わたしは、宮崎駿作品の最高峰は、どのジブリの映画よりもこのマンガ版『ナウシカ』だと思います。



月刊『アニメージュ』に連載されていたもの。

今回、とっても久しぶりに全巻読み直してみて、あああ、これは私の原点であったなあ、とあらためて呆然としました。

いまだにこれ以上のものは読んでない気がします。

 第1巻は1984年発行。

最終巻7巻は、なんと、うちの青年が生まれた1995年の発行でした。阪神大震災と地下サリンの年。

完結までに11年かかってるんですね。 

その間、スタジオ・ジブリを立ち上げ、『ラピュタ』『トトロ』『魔女の宅急便』『紅の豚』などが制作されたので、連載もよく休止していたはず。 (わたしは雑誌は買ってなくて、単行本になってから読んでいました)

第2巻発行とほぼ同時に映画版の『風の谷のナウシカ』が公開されました。映画版の内容は2巻までを簡単にまとめたものです。

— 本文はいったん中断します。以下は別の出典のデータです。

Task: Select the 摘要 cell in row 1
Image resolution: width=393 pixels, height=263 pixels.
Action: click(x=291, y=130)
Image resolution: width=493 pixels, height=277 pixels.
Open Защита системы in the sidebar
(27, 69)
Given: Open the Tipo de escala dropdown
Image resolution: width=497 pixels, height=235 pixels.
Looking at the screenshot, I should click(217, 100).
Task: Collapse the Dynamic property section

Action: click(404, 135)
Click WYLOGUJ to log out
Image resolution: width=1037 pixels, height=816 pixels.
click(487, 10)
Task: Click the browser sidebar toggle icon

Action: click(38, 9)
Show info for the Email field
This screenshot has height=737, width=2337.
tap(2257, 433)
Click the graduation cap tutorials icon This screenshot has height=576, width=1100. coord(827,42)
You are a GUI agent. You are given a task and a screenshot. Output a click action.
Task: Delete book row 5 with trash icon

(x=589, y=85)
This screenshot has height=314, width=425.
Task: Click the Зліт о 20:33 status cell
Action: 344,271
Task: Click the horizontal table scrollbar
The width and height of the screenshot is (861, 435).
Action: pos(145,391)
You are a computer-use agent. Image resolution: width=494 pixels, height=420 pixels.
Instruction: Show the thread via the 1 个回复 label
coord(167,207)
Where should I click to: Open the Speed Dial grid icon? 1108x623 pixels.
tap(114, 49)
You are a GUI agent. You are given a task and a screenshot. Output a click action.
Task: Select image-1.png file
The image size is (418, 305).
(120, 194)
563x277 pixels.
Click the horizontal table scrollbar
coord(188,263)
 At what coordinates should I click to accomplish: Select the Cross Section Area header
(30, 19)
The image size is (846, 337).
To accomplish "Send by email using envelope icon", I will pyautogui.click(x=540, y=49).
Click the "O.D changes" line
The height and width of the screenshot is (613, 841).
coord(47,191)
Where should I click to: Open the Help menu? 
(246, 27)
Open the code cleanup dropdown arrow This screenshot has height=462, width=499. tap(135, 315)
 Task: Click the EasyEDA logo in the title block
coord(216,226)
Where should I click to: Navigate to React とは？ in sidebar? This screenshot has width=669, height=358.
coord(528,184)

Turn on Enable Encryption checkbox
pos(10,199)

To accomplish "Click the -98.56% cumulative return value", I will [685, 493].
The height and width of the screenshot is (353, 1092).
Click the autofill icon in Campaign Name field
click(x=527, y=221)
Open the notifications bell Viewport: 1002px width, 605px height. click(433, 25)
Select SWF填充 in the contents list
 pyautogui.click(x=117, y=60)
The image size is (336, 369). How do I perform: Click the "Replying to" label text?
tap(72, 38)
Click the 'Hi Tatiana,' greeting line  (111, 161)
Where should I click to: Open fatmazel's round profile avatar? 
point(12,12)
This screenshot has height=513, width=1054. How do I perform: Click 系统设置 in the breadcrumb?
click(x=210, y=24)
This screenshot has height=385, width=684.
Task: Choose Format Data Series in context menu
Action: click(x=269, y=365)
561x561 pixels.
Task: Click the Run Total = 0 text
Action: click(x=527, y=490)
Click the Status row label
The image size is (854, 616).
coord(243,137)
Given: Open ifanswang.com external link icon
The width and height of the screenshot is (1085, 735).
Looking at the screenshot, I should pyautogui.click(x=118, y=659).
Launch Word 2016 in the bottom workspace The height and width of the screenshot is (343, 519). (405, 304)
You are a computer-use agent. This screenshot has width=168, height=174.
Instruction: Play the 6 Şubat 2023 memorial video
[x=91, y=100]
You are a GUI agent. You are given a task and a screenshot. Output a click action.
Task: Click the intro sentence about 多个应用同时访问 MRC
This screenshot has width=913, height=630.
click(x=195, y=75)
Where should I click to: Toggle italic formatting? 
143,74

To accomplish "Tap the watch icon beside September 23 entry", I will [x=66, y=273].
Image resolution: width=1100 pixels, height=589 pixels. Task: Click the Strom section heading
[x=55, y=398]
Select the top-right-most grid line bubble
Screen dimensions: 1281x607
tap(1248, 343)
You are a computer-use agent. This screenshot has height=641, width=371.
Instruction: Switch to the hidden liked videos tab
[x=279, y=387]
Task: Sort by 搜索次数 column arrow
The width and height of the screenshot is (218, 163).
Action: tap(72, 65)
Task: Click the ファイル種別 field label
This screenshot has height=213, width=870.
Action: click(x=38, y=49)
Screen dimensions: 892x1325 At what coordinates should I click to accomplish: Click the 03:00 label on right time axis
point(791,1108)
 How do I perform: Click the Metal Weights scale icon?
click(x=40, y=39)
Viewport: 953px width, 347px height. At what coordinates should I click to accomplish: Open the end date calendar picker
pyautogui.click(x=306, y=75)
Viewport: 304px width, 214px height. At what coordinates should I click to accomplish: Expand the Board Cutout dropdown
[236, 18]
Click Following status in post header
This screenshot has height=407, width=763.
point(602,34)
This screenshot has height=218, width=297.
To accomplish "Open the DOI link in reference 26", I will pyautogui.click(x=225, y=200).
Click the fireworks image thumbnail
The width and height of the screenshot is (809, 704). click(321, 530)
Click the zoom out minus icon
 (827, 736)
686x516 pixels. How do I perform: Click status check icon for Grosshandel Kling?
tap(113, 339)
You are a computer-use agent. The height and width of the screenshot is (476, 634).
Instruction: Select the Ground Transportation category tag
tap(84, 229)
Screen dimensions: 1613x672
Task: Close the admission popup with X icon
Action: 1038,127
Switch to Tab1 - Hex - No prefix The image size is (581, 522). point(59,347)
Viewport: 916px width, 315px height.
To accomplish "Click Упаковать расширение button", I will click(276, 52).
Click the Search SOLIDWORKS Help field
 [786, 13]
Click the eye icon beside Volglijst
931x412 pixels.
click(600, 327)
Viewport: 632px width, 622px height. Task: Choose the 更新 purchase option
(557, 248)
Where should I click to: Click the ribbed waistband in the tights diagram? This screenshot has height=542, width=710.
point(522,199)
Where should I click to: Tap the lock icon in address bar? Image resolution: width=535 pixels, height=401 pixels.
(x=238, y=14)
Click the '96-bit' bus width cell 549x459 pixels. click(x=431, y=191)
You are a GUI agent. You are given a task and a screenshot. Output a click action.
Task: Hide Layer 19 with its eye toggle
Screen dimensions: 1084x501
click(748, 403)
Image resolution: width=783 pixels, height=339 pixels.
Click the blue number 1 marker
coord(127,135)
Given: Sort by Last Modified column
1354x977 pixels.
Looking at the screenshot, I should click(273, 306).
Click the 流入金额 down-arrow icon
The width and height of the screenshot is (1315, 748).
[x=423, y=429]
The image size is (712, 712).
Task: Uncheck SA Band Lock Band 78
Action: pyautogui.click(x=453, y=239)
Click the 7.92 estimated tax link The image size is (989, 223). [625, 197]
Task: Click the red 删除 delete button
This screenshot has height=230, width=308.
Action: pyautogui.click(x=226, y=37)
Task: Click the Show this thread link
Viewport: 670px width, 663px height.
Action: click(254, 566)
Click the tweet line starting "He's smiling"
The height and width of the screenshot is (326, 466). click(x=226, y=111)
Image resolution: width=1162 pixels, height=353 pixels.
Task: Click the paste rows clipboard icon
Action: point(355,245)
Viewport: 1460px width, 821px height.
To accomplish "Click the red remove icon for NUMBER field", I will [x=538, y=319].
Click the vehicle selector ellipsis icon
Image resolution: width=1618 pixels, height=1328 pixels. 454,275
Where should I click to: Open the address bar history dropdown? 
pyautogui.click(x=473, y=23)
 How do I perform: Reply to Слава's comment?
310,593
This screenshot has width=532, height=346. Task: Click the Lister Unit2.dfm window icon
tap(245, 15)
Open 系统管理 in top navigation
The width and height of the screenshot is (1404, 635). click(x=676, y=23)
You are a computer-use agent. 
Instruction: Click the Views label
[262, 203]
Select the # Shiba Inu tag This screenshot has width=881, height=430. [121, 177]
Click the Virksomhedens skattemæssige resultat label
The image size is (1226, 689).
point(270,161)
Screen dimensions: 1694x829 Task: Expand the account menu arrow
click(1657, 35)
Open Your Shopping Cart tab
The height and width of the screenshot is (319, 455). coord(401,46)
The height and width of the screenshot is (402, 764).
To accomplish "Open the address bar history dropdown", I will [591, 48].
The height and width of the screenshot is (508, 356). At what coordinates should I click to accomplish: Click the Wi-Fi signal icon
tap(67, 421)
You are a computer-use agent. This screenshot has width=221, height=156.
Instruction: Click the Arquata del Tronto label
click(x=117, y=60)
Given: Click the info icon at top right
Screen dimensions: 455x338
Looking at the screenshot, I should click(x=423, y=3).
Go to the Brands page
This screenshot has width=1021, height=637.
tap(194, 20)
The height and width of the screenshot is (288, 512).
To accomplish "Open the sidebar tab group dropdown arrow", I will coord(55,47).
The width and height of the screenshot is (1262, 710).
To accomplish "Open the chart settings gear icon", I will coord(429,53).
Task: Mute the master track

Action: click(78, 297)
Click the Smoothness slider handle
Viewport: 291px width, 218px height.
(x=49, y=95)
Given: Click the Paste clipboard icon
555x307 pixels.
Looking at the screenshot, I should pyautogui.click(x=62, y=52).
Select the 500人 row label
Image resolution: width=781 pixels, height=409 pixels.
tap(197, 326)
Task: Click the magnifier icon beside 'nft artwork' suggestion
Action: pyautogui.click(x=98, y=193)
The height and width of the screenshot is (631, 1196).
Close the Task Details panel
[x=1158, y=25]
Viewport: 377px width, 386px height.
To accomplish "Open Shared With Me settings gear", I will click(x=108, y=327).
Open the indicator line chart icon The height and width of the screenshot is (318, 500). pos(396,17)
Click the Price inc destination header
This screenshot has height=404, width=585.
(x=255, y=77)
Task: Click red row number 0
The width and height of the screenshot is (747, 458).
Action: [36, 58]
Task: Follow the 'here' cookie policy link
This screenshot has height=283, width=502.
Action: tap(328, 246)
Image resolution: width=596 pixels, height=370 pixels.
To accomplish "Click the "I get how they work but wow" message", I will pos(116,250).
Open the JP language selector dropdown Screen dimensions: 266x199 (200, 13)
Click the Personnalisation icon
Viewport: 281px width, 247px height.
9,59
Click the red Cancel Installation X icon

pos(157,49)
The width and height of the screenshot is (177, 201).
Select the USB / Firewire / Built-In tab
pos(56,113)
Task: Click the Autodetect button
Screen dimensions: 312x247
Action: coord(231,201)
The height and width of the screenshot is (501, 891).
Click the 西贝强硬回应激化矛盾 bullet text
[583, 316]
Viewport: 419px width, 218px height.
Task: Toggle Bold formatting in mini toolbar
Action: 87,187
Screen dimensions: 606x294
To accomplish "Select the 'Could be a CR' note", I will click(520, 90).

それでもじゅうぶん感動的だけど、原作はほんとうに深いです。

 

 


映画の公開は1984年3月11日(2巻の帯に書いてあった)。いまはなき、渋谷の東急文化会館の映画館に悪友チエコと一緒に見に行ったの覚えてる。号泣したかったけど恥ずかしくて泣けなかった19歳でした。チエコよ覚えているか。



 

青年は、靴のマテリアルなどのデザインのヒントとしても、ビジュアル面でいろいろインスピレーションを受けたようです。

 

 

 

この最終巻の終わり方、ほんとうに、すごい思想だと思うんですよ。

宮崎駿さん自身も、どこからこの結末がおりてきたのか、まったく覚えていないと言っているそうです。

3日かけて全巻読んで、かなり泣いた。

25年前に読んだ当時は最後の展開に心がついていけず、打ちのめされて消化しづらかったけれど、現在のコロナの時代に読むと、そのすごさがますまず水際立って感じられるし、今だからこそ純粋に素直に深いところで受け止められるように感じます。

ぜひぜひ読んでみてくださいませ。これ高校の課題図書にすべきだと思う。

 

「世界を敵と味方だけに分けたらすべてを焼き尽くことになっちゃうの」

 

「その人たちはなぜ気づかなかったのだろう、清浄と汚濁こそ生命であるということに」

 

「私たちの神は一枚の葉や一匹の虫にすら宿っているからだ」


これこそ、ほんとにNetflixとかでたっぷりお金をかけてミニシリーズにしてほしいのだけど、やっぱり宮崎さんが監督しないと、きちんとしたものはできないのだろうなあ。

ということで、コミックで読んでください。ぜひ。